The sewer project is now slated to be on the City Council’s agenda Monday.
Thouvenot, Wade & Morechen Inc. of Swansea reported to the city that the estimated construction cost would be $450,685. The plan also calls for paying about $21,000 to Thouvenot, Wade & Morechen for engineering costs.
The Parkway West Estates subdivision would be built south of Belleville West High School near the intersection of South 11th Street and Frank Scott Parkway West. Six professional office buildings also would be built in front of the homes.
Todd Keller, managing partner of Parkway West Development, estimated the project is worth more than $50 million.
Keller told the aldermen the project was first proposed more than 10 years ago.
“It’s been carefully thought out,” he said.
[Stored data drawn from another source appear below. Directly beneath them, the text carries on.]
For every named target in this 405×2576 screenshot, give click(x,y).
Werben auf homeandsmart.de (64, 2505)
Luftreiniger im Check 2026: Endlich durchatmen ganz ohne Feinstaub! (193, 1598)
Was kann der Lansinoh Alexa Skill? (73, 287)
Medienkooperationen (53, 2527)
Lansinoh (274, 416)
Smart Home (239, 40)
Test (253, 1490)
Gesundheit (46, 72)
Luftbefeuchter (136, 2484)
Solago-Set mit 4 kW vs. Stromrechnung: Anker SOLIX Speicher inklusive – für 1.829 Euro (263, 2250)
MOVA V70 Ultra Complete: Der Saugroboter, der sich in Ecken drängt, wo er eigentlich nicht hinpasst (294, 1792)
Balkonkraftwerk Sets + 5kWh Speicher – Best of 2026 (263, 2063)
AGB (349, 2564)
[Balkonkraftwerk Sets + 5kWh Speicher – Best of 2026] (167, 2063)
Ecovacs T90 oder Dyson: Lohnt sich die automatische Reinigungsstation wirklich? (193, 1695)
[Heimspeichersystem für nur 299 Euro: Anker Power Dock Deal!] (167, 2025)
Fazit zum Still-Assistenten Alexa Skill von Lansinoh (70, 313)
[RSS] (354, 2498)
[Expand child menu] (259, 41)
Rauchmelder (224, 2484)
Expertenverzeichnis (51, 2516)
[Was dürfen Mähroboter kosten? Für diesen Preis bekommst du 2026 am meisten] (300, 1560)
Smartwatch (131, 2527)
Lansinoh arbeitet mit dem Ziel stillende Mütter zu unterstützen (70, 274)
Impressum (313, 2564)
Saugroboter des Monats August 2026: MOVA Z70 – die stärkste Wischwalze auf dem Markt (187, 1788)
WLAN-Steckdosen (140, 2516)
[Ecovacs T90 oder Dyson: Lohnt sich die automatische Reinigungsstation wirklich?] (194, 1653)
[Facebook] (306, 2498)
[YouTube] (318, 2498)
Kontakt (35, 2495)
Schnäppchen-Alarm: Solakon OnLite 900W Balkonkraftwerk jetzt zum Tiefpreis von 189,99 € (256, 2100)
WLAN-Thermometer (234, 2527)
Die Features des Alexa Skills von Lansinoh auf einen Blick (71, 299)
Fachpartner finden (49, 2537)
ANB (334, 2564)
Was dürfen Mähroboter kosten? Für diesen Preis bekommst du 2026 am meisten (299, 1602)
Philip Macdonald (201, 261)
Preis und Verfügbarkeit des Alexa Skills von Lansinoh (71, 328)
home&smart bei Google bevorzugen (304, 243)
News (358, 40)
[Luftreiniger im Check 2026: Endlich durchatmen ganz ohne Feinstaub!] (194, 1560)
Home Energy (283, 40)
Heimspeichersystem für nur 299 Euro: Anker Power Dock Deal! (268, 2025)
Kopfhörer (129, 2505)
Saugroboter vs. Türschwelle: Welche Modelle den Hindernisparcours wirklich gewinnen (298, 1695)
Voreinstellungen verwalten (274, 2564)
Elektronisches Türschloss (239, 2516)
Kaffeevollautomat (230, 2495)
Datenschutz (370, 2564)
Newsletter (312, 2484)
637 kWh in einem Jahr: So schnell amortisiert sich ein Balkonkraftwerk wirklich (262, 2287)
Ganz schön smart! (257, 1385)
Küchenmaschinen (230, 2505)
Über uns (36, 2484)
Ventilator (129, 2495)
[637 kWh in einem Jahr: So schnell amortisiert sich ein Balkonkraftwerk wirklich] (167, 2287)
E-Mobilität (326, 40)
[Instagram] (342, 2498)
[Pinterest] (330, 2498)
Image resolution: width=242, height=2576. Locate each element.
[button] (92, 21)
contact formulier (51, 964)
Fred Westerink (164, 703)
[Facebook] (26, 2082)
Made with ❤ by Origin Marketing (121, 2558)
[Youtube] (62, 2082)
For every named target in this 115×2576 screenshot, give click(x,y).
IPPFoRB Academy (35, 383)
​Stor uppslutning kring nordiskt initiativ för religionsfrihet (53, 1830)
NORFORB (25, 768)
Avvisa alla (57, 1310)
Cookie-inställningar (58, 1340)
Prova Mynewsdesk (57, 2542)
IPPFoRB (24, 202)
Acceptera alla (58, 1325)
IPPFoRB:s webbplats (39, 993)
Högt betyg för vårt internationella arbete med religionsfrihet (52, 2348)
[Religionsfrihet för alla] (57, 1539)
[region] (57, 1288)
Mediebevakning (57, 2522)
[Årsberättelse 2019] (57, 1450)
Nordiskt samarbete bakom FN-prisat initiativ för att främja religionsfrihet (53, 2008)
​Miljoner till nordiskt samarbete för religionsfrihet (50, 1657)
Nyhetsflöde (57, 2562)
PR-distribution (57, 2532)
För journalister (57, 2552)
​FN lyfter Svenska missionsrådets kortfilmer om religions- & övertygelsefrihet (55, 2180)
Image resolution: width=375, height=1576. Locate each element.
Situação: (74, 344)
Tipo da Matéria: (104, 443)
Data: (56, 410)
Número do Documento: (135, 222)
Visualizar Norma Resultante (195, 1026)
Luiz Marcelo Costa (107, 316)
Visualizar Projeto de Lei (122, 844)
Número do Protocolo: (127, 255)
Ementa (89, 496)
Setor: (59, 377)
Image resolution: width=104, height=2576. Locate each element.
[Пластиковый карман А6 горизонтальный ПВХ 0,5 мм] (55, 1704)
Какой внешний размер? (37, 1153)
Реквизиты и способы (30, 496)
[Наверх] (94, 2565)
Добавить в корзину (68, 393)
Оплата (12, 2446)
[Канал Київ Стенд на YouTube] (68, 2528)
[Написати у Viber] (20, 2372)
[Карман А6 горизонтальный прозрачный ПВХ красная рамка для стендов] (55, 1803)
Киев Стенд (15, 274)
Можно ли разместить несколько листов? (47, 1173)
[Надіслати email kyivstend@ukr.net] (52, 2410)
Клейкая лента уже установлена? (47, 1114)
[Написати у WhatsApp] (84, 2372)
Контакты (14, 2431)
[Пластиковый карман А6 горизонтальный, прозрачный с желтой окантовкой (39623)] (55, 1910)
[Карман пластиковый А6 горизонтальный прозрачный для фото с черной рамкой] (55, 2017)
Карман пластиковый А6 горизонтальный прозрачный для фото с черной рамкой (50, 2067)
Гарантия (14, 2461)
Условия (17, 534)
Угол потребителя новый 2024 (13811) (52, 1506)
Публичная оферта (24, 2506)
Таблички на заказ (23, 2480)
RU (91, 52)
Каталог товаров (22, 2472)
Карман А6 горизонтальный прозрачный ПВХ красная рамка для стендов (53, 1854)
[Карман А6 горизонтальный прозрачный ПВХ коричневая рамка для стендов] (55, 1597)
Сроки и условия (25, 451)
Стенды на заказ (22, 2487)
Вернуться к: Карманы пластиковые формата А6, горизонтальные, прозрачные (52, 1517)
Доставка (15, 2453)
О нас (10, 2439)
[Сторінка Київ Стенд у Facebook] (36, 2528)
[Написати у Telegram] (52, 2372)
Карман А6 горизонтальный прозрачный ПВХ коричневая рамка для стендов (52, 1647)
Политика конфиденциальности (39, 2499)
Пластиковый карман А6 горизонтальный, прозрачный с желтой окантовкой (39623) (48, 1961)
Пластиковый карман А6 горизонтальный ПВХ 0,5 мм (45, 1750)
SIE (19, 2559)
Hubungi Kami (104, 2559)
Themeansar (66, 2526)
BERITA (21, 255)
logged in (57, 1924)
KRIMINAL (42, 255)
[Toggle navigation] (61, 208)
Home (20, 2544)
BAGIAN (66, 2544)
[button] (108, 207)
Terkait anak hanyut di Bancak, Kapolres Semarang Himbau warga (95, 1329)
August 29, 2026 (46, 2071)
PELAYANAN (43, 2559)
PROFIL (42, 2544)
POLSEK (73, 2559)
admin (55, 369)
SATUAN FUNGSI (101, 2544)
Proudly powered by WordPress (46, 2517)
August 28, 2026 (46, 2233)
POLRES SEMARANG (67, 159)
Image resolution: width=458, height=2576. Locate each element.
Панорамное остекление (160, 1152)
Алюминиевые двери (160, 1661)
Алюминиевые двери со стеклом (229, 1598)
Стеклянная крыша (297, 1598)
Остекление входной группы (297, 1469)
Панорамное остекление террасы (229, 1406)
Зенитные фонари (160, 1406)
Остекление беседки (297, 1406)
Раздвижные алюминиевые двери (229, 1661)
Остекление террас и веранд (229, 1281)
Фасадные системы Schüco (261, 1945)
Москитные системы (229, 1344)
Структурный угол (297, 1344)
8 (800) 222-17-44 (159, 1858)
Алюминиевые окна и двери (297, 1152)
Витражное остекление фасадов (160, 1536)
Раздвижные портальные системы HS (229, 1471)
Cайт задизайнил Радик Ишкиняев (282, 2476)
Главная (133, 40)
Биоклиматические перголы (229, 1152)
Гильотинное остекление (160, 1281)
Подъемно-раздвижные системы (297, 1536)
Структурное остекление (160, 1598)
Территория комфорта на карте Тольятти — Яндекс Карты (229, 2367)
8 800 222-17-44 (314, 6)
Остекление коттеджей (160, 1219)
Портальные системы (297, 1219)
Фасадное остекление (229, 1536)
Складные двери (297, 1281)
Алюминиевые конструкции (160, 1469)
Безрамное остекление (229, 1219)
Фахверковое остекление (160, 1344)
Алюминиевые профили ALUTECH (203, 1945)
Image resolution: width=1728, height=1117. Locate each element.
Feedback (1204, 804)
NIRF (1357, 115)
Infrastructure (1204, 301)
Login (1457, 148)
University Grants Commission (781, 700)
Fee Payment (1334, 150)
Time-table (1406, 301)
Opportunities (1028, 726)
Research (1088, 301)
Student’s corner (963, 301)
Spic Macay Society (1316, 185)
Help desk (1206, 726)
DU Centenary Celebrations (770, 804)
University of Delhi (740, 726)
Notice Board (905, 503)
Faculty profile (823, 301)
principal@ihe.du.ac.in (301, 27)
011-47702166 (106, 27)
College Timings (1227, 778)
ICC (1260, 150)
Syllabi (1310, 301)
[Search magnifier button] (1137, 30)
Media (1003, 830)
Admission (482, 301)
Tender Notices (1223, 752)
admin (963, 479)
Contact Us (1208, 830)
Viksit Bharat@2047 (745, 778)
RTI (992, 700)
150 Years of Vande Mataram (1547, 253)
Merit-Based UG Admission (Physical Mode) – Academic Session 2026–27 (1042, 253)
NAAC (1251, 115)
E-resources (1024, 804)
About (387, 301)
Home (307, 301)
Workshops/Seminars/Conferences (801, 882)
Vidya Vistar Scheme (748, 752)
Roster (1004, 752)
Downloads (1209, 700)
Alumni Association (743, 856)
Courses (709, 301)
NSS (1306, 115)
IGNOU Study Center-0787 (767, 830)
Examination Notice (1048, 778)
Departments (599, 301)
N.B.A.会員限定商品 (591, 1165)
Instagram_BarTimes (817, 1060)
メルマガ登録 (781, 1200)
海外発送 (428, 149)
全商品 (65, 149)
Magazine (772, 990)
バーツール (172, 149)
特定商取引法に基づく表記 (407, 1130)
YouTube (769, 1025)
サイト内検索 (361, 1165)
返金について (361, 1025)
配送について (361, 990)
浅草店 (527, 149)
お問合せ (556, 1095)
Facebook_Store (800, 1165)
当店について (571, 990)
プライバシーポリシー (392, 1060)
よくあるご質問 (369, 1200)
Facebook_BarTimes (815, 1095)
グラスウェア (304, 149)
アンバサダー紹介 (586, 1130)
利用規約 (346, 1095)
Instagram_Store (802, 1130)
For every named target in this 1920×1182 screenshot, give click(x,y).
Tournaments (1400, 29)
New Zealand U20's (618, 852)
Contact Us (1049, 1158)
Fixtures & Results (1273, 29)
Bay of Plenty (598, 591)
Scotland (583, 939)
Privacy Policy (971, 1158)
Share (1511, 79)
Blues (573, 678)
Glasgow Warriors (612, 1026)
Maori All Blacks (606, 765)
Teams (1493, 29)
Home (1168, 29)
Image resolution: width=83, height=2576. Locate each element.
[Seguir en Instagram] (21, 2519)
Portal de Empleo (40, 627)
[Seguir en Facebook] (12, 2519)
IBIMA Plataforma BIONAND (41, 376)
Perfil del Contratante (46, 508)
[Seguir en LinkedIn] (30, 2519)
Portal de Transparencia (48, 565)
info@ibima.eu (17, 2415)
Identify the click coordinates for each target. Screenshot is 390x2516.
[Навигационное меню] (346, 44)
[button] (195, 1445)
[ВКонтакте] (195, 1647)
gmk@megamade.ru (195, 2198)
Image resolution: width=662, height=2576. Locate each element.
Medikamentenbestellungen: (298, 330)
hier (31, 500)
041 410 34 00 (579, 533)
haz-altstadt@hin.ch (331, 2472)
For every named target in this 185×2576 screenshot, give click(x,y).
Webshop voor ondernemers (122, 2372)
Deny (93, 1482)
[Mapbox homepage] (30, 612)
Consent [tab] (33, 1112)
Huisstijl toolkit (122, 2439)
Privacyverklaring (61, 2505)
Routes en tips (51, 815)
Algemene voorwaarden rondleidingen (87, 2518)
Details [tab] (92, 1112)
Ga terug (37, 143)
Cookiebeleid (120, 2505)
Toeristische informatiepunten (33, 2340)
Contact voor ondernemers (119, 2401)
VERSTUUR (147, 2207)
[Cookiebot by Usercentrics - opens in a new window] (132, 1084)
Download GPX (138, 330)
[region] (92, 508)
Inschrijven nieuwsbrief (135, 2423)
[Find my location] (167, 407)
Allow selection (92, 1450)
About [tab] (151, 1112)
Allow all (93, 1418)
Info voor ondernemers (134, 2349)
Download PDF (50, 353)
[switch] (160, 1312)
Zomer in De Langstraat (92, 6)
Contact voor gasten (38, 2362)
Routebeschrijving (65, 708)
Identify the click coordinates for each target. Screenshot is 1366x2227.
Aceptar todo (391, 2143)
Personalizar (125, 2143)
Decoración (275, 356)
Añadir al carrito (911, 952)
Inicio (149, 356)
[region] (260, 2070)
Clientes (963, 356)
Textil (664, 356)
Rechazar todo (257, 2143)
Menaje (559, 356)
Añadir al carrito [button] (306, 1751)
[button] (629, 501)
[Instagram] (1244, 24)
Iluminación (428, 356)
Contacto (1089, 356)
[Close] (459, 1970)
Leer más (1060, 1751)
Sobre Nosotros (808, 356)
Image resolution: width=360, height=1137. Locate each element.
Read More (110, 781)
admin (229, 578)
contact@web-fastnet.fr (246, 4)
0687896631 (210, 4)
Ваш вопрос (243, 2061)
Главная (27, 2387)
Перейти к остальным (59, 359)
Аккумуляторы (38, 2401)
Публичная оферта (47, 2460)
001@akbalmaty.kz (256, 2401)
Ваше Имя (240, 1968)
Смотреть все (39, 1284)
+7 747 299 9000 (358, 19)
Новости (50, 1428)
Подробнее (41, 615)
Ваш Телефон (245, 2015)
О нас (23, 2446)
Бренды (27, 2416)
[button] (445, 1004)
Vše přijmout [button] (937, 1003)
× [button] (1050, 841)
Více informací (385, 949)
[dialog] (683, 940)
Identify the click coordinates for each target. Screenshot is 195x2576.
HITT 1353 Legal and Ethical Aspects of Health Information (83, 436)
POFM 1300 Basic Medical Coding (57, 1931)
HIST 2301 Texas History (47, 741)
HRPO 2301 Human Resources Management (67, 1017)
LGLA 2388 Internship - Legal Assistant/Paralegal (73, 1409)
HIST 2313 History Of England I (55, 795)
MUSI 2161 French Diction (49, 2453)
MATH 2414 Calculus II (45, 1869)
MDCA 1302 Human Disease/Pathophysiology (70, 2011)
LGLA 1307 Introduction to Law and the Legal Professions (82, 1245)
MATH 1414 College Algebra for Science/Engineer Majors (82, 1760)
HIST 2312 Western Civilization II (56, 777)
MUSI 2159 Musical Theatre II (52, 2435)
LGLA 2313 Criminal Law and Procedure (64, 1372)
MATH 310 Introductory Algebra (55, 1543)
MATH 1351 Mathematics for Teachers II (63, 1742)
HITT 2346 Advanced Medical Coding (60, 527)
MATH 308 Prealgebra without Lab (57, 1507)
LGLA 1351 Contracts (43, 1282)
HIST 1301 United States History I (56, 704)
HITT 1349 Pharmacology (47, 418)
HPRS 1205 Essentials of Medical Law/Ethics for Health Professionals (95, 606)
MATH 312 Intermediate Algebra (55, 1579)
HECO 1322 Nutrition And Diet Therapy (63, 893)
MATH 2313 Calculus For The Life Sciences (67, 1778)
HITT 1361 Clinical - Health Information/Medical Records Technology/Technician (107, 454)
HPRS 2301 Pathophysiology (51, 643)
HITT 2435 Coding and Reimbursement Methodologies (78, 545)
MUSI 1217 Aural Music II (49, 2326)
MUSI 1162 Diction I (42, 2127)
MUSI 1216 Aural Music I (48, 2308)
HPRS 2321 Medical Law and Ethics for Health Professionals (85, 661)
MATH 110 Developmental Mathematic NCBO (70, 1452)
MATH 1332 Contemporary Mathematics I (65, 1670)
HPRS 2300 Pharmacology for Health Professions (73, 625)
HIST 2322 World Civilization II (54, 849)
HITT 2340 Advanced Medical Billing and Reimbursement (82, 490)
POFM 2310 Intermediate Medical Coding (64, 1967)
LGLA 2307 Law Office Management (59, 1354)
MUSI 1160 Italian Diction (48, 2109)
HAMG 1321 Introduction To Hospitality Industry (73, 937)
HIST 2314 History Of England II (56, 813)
He added that it was “absolutely essential” to have city sewers extended to the site.
“We’ve spent thousands of hours in preparation for this evening,” Keller said.
Ward 3 Alderman Kent Randle said, “Once the sewer is there, it makes it a lot easier for any future development to take place as well.”
Royce Carlisle, director of waste-water plants and sewer lines for the city, agreed with Randle.
“It’s kind of like ‘Field of Dreams,’ you build the sewer and they will come,” Carlisle said in an interview after the meeting.
Carlisle said the Parkway West site could produce an estimated $273,100 in tap-on fees. If other sites are developed in the area, then additional tap-on fees would be collected there.
Carlisle said the current budget has money to cover the beginning of the project but additional funds would have to be included in next year’s budget.
A proposal to annex the site also will be considered by aldermen on Monday.
Michael Hagberg, a Belleville Township trustee, spoke during public participation and questioned why aldermen would approve the project without having all possible tax incentives released to the public.
“We should be able to look at the project as a whole and be able to analyze it and be able to figure out, ‘Is this a good deal?’” Hagberg said.